# Task description
State how many lines in the listing below include the string "calendar". The answer is the number alone.

::::::::::

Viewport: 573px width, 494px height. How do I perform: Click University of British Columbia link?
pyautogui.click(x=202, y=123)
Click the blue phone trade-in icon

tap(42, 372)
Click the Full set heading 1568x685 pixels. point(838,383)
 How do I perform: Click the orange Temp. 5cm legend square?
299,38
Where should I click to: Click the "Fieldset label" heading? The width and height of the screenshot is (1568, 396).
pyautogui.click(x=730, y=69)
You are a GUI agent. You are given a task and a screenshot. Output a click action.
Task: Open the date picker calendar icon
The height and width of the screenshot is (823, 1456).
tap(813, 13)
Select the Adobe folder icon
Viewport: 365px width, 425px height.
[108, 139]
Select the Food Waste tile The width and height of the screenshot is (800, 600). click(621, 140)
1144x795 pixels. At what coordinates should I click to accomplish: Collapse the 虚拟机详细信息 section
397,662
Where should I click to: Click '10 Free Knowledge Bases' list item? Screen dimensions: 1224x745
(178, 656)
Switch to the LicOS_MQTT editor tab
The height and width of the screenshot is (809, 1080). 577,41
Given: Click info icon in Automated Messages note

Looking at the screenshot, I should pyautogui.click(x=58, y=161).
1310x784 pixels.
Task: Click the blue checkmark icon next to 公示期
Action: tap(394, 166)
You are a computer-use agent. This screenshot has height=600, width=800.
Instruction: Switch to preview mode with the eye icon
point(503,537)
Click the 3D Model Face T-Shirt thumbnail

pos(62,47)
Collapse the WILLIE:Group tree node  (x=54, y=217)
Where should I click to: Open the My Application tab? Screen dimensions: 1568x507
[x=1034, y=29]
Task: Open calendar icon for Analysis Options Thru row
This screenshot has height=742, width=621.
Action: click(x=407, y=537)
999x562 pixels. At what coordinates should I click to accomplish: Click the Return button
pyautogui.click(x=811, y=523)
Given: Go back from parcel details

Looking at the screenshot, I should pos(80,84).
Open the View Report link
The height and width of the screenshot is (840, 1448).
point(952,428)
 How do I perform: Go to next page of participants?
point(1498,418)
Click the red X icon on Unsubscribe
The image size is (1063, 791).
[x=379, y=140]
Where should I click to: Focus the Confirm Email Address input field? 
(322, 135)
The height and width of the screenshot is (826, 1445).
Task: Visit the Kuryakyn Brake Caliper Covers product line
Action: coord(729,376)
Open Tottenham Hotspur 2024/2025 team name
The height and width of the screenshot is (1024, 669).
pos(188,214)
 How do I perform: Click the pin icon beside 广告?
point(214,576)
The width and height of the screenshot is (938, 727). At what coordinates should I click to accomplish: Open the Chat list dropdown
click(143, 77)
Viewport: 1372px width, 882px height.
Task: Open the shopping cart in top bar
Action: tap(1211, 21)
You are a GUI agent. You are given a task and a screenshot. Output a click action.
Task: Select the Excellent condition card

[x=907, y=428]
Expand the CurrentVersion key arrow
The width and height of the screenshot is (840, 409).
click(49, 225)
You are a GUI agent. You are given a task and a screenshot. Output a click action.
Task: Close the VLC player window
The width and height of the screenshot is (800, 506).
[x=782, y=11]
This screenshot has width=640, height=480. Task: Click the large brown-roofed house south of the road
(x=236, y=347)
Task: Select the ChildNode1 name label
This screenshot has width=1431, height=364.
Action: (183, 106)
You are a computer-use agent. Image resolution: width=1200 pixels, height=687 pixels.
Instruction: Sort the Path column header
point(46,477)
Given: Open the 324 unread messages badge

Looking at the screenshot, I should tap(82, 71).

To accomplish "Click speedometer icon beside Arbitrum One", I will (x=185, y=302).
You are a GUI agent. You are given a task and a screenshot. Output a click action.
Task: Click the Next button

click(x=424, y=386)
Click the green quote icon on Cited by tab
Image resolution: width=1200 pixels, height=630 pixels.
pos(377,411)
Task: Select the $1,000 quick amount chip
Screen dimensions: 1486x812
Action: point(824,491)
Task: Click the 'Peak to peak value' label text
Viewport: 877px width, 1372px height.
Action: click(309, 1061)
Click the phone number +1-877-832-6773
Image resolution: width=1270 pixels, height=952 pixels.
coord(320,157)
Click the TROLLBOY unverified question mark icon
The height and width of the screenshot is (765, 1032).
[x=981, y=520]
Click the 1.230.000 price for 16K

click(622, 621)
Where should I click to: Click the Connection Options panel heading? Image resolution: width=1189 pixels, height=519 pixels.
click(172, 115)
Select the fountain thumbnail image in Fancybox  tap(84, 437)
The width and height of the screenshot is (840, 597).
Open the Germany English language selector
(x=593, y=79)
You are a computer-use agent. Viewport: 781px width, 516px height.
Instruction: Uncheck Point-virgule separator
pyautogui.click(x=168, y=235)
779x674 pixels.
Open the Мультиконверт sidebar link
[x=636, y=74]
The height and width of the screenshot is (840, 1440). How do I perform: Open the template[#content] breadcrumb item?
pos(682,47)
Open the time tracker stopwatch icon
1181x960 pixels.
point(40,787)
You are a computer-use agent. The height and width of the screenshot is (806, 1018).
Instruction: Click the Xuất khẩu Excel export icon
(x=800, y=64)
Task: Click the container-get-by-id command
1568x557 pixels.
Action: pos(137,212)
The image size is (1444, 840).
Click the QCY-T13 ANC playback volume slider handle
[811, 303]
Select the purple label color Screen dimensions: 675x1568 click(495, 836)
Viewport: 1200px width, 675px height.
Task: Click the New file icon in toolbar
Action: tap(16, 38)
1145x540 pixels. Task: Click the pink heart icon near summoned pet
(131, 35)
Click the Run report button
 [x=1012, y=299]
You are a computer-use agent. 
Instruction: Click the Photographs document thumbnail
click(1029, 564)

::::::::::

# Written response
2